OPINION: Sam Trans Man – Thinking beyond gender.

February 21, 2019

Dr Samuel Hall on dismantling the false divide and achieving true equality.

JUST recovering from my second lot of genital surgery. The first operation, where they skinned my arm to make my penis and sliced both buttocks up to cover the deficit on said arm, left me deeply traumatised, both physically and mentally. It’s perhaps a good thing you can’t really know what this is going to be like until you do it (a bit like having a baby). I could only ever glimpse what was to come – ultimately the acquisition of a functioning penis, bodily integrity, improved mental health and wellbeing.

I could barely imagine the impact for those close to me, who cannot yet see how much happier I am, because there is a time lag as what is going on under the surface rises slowly to become visible to others. The fact is, this second (and not so long) operation, involving some very unpleasant rearrangement of my undercarriage, has meant I can now pee through the penis created at the first surgery. And that, my friends, has led to happiness I have rarely experienced, save perhaps following the births of my three children.

This has taken me totally by surprise. I didn’t expect to feel quite this degree of joy, peace, integrity and contentment. At huge expense, but totally worth it, and importantly for me as a clinician, proving that this is indeed the cure for gender dysphoria. I cannot see gender any more, it’s just… disappeared.

This element of transition isn’t something all trans people do, or need to do. There are more trans people who haven’t and never will have gender reassignment surgery, either through lack of funds or access to surgery, or through lack of need from a psychological perspective. This is a little known or understood fact outside trans circles, or perhaps even within them, where the binary persists despite the very deconstruction of it that we are doing with our bodies. There is no one way, no right way, to be trans. For some it’s as simple as needing to be acknowledged as sitting more comfortably outside of the binary; using gender neutral pronouns, seeing themselves as a person first and foremost.

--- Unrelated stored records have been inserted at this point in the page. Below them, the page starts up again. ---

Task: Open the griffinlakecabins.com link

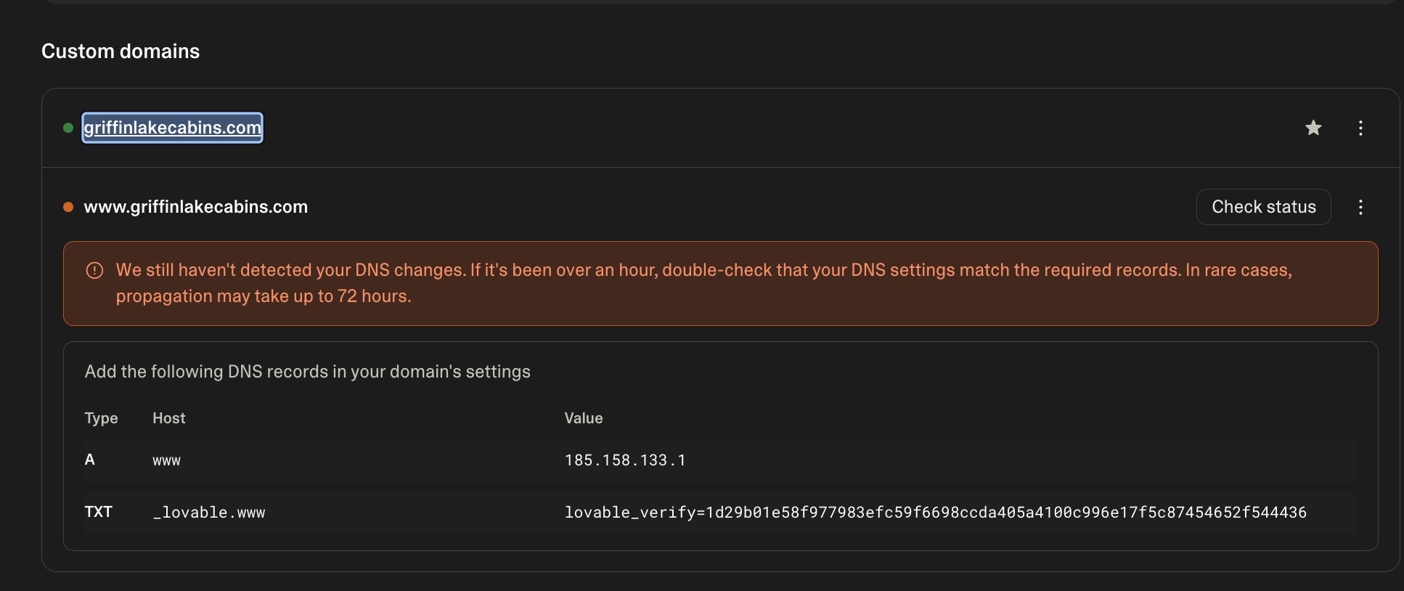Action: 172,128
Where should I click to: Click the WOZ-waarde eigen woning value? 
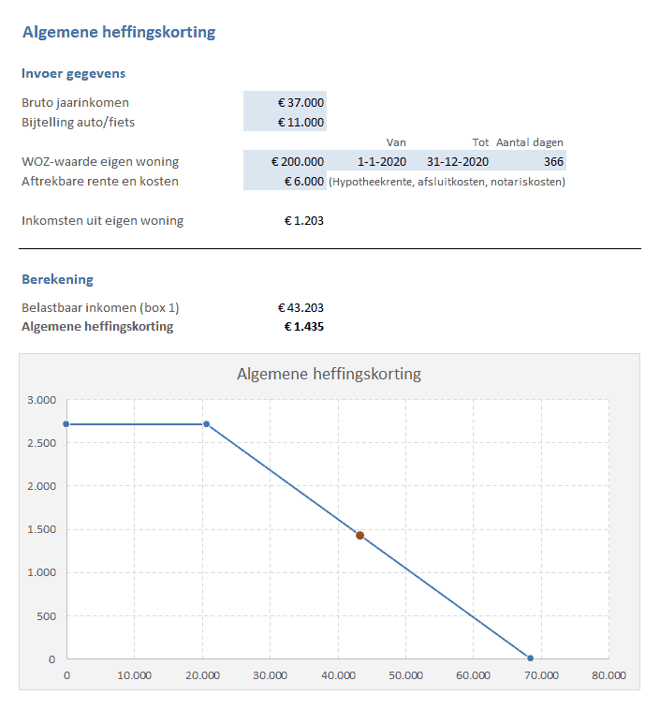(285, 161)
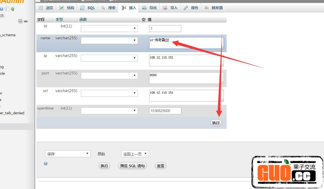Click the blue help icon near 保存
324x189 pixels.
46,164
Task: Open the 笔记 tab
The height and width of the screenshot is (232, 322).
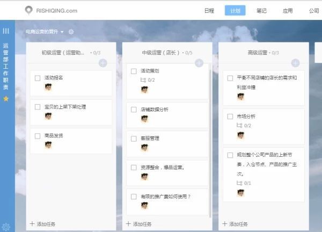Action: point(261,10)
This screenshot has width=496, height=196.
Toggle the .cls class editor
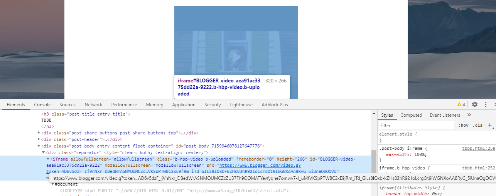478,125
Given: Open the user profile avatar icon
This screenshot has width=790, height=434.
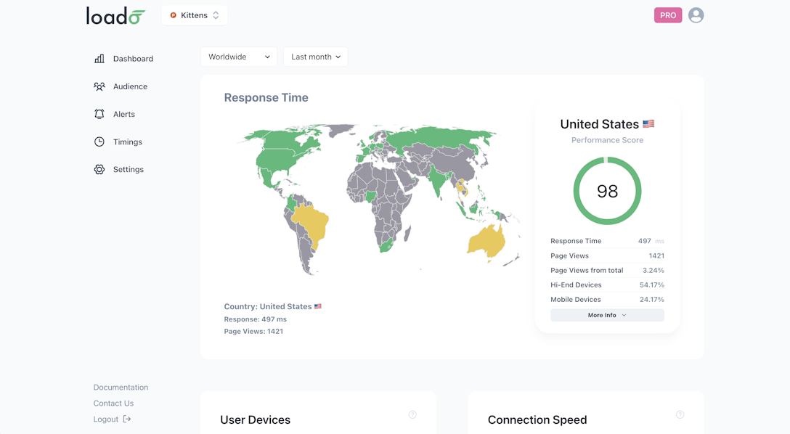Looking at the screenshot, I should pyautogui.click(x=696, y=15).
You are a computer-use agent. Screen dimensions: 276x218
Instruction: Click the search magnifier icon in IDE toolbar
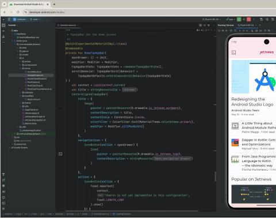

In fact this is increasingly common, and rightly so, since the gender binary is an arbitrary societal construct which has been increasingly reinforced throughout Western and much religious history.

More and more people are defining themselves as non-binary, including many people who don’t see themselves as trans at all, which is fair enough, since the very concept of non-binary is transcendent of gender altogether. To me the arrival point of this natural evolution of thinking is beyond gender. To a place where an understanding of what true equality means. In the same way that the breaking down of racial barriers or even the concept of race at all, results in an appreciation of the equal value of human beings of all skin colours.

Other trans people, myself included, have such a severe sense of mismatch, that the surgery becomes inevitable, a matter of time only. Especially if you live in a country where there is access to surgeons and/or funding for treatment, which is increasingly the case in first world countries.

I can’t help thinking though, that we are missing a trick here. You see if the issue of gender is a societal one, then surely the breakdown of gender in society can lead to the equality so many of us long for. I may have this wrong, but my understanding is that one of the fundamental aims of feminism is to achieve equality with men. If the abolition of gender as a restrictive binary choice is championed, surely this is one of the quickest ways to achieve equality?

This is why I struggle so much to see the logic behind the anti-trans lobby that is so very vocal and well-funded at the moment. We are natural allies with feminists. With the mothers who are distressed by their child’s gender variance, with the angry lesbians and loud voices protesting against the violation of women’s safe spaces. There is so little logic behind the constant assertion that trans women (assigned male at birth) are a threat to cis female people in any circumstance.

Of course it’s always possible to find the exception that proves the rule. So a sad case of a trans woman sexually assaulting female prisoners has been held up as the reason for initiating the exclusion of all trans women from all such safe or female-only spaces. This is akin to suggesting that all people of colour should be excluded from a certain place or space based on the infringements of one individual. Such action would never be condoned in our society today.

The breakdown of gender is both desirable and necessary for the advancement of human consciousness and our understanding of ourselves as species. It is equality that drives respect for all people, animals, plants and planet. It is equality that underpins political movements on the liberal left, seeking to iron out the grossly unfair distribution of wealth, food, education and opportunity. It is equality that should prompt us to move away from using ‘political correctness’ as a slur, or accusing people of being snowflakes because they call us out on things we hadn’t considered before.

Gender causes the oppression of half of the Earth’s population and, like race, affects us all. If we truly believe that all human beings are equal, we must continue to fight this battle against the increasing tendency to reinforce gender norms in both subtle and brutal ways. From the pink or blue nursery wares, to the rape of women and girls in war-torn countries, we are all steeped in, and deeply attached to this false divide. Modern feminists on the right side of history need to let go of their firmly held position in this binary to see the wood for the trees. Then we won’t need a debate. We are all the same.